[Directive]
Write out the comment thread below about the appeal and record-long prison sentences word for word, leaving nothing out and changing nothing.

[Passage provided]
►
The trial portion is over, she doesn’t need to put up with as much anymore.
Exactly. Very no-nonsense. She’s really got good control of herself.
He’s going to release all that pent up energy on the judge for his appeal. The judge for that case has some big shoes to fill.
I don’t know if the judge will allow him to get a lawyer for appeal or if he will ask for one.
Either way, I suspect his appeal isn’t going to work and may just get tossed. If he tries himself, it’s just going to be Sov Cit ramblings.
Even with an attorney, the prosecution did a fantastic job and the judge was very careful. There’s not much to appeal.
The flag in the courtroom was totally lacking a fringe?
The defendant here is the last person who should be complaining about fringe.
i don’t believe i’ve ever heard of someone getting over 700 years in a sentence.
Oh, there’s competition:
https://www.findlaw.com/legalblogs/criminal-defense/5-longest-prison-sentences-in-us-history/
My favorite line:
"McLaurin’s original sentence of 21,250 years was reduced by 500 years on appeal.
Brooks did attempt to argue that his time served should offset one year of the sentence.
i sit corrected. that is some reduction there.
Yes, 20,750 years is much more tolerable.
Wonder if anyone ever wrote a sci-fi story about some breakthrough in human lifespan expansion which accounts for such criminals getting out after thousands of years. Or something with that general thought nugget.
i picture a coffin or urn in a little cell, carrying out the remainder of the sentence. hhhmm, maybe stuffed or frozen in a tank…
Barry Sadler could have done that with Casca.
Tangentially related, but in The Good Place they learned that one of the reasons Michael had problems understanding ethics and morality was because he was immortal. He could do something objectively bad and, given enough time, no one cares.
As long as he can live forever, there really aren’t any consequences. Who cares if you’re in jail for 20,000 years if you’re already 13 billion years old.
◄
[Raw records]
►
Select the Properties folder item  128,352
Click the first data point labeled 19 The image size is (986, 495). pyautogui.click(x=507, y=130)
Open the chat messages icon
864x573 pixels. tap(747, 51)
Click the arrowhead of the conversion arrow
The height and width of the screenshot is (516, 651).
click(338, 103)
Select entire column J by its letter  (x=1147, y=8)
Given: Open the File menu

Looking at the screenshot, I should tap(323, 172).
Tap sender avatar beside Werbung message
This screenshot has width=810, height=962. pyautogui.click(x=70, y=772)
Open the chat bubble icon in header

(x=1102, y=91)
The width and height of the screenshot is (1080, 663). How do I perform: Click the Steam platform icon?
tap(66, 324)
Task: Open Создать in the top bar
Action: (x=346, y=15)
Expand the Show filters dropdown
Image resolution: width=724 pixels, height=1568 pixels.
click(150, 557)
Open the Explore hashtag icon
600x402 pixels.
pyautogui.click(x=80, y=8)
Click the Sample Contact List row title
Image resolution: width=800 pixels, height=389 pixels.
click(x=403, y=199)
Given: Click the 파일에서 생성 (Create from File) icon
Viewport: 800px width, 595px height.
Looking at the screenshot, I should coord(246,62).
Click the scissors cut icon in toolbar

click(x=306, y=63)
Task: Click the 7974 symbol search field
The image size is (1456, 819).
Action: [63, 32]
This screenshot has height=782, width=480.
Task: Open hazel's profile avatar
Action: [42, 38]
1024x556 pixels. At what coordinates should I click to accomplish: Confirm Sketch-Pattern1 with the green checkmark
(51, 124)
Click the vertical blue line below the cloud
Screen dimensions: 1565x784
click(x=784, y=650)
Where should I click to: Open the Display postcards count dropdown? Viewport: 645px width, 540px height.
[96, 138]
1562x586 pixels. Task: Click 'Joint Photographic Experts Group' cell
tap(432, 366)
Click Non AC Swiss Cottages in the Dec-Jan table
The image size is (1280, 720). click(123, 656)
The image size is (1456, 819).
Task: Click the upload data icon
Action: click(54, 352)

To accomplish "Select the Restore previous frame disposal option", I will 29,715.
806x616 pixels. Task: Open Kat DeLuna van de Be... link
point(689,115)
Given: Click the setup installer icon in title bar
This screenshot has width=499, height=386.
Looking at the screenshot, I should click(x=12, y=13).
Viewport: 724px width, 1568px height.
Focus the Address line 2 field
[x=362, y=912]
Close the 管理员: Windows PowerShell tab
◄
[The response]
The trial portion is over, she doesn’t need to put up with as much anymore.
Exactly. Very no-nonsense. She’s really got good control of herself.
He’s going to release all that pent up energy on the judge for his appeal. The judge for that case has some big shoes to fill.
I don’t know if the judge will allow him to get a lawyer for appeal or if he will ask for one.
Either way, I suspect his appeal isn’t going to work and may just get tossed. If he tries himself, it’s just going to be Sov Cit ramblings.
Even with an attorney, the prosecution did a fantastic job and the judge was very careful. There’s not much to appeal.
The flag in the courtroom was totally lacking a fringe?
The defendant here is the last person who should be complaining about fringe.
i don’t believe i’ve ever heard of someone getting over 700 years in a sentence.
Oh, there’s competition:
https://www.findlaw.com/legalblogs/criminal-defense/5-longest-prison-sentences-in-us-history/
My favorite line:
"McLaurin’s original sentence of 21,250 years was reduced by 500 years on appeal.
Brooks did attempt to argue that his time served should offset one year of the sentence.
i sit corrected. that is some reduction there.
Yes, 20,750 years is much more tolerable.
Wonder if anyone ever wrote a sci-fi story about some breakthrough in human lifespan expansion which accounts for such criminals getting out after thousands of years. Or something with that general thought nugget.
i picture a coffin or urn in a little cell, carrying out the remainder of the sentence. hhhmm, maybe stuffed or frozen in a tank…
Barry Sadler could have done that with Casca.
Tangentially related, but in The Good Place they learned that one of the reasons Michael had problems understanding ethics and morality was because he was immortal. He could do something objectively bad and, given enough time, no one cares.
As long as he can live forever, there really aren’t any consequences. Who cares if you’re in jail for 20,000 years if you’re already 13 billion years old.